(GIVEN EXERCISE): Rewrite the items below, swapping every "chevron" for "arrow" and leaving everything else unchanged.

(DATA FOR THIS TASK):
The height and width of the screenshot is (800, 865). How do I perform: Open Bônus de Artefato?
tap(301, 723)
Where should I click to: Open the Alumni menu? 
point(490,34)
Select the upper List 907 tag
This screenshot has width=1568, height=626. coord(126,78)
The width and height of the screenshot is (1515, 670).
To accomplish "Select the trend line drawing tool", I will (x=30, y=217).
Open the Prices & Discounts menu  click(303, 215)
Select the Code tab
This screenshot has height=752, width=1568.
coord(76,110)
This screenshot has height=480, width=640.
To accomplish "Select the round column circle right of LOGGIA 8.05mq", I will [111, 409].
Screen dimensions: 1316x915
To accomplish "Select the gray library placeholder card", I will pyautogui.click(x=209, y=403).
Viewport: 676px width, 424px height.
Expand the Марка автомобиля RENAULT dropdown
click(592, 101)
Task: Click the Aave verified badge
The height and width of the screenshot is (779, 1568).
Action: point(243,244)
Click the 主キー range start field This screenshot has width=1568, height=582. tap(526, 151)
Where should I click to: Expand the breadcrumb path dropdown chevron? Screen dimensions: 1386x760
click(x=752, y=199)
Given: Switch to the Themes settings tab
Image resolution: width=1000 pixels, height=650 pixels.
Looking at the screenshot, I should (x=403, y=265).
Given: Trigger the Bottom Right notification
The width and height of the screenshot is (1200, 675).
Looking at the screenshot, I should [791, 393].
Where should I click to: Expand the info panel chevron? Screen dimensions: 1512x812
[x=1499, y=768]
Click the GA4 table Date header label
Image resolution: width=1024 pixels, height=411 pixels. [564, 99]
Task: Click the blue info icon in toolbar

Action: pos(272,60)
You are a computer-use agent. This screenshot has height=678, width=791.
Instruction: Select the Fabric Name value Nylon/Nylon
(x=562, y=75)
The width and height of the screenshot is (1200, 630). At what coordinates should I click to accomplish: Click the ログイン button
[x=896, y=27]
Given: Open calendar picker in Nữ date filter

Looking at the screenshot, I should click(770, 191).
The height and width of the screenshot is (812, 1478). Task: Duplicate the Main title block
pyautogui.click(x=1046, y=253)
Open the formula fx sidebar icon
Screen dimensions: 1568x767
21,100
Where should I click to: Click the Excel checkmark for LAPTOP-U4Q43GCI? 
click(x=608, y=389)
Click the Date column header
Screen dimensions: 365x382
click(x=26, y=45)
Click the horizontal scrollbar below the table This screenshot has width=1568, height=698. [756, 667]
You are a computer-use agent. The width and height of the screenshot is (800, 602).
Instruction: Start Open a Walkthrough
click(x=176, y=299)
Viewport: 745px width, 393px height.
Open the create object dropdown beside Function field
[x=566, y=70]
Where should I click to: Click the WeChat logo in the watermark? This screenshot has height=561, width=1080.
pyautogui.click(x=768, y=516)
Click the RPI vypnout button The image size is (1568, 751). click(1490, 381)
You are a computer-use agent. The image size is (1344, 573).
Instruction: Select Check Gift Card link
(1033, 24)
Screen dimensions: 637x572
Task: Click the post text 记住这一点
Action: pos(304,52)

(SOLVED PROBLEM):
The height and width of the screenshot is (800, 865). How do I perform: Open Bônus de Artefato?
tap(301, 723)
Where should I click to: Open the Alumni menu? 
point(490,34)
Select the upper List 907 tag
This screenshot has width=1568, height=626. coord(126,78)
The width and height of the screenshot is (1515, 670).
To accomplish "Select the trend line drawing tool", I will (x=30, y=217).
Open the Prices & Discounts menu  click(303, 215)
Select the Code tab
This screenshot has height=752, width=1568.
coord(76,110)
This screenshot has height=480, width=640.
To accomplish "Select the round column circle right of LOGGIA 8.05mq", I will [111, 409].
Screen dimensions: 1316x915
To accomplish "Select the gray library placeholder card", I will pyautogui.click(x=209, y=403).
Viewport: 676px width, 424px height.
Expand the Марка автомобиля RENAULT dropdown
click(592, 101)
Task: Click the Aave verified badge
The height and width of the screenshot is (779, 1568).
Action: point(243,244)
Click the 主キー range start field This screenshot has width=1568, height=582. tap(526, 151)
Where should I click to: Expand the breadcrumb path dropdown arrow? Screen dimensions: 1386x760
click(x=752, y=199)
Given: Switch to the Themes settings tab
Image resolution: width=1000 pixels, height=650 pixels.
Looking at the screenshot, I should (x=403, y=265).
Given: Trigger the Bottom Right notification
The width and height of the screenshot is (1200, 675).
Looking at the screenshot, I should [791, 393].
Where should I click to: Expand the info panel arrow? Screen dimensions: 1512x812
[x=1499, y=768]
Click the GA4 table Date header label
Image resolution: width=1024 pixels, height=411 pixels. [564, 99]
Task: Click the blue info icon in toolbar

Action: pos(272,60)
You are a computer-use agent. This screenshot has height=678, width=791.
Instruction: Select the Fabric Name value Nylon/Nylon
(x=562, y=75)
The width and height of the screenshot is (1200, 630). At what coordinates should I click to accomplish: Click the ログイン button
[x=896, y=27]
Given: Open calendar picker in Nữ date filter

Looking at the screenshot, I should click(770, 191).
The height and width of the screenshot is (812, 1478). Task: Duplicate the Main title block
pyautogui.click(x=1046, y=253)
Open the formula fx sidebar icon
Screen dimensions: 1568x767
21,100
Where should I click to: Click the Excel checkmark for LAPTOP-U4Q43GCI? 
click(x=608, y=389)
Click the Date column header
Screen dimensions: 365x382
click(x=26, y=45)
Click the horizontal scrollbar below the table This screenshot has width=1568, height=698. [756, 667]
You are a computer-use agent. The width and height of the screenshot is (800, 602).
Instruction: Start Open a Walkthrough
click(x=176, y=299)
Viewport: 745px width, 393px height.
Open the create object dropdown beside Function field
[x=566, y=70]
Where should I click to: Click the WeChat logo in the watermark? This screenshot has height=561, width=1080.
pyautogui.click(x=768, y=516)
Click the RPI vypnout button The image size is (1568, 751). click(1490, 381)
You are a computer-use agent. The image size is (1344, 573).
Instruction: Select Check Gift Card link
(1033, 24)
Screen dimensions: 637x572
Task: Click the post text 记住这一点
Action: pos(304,52)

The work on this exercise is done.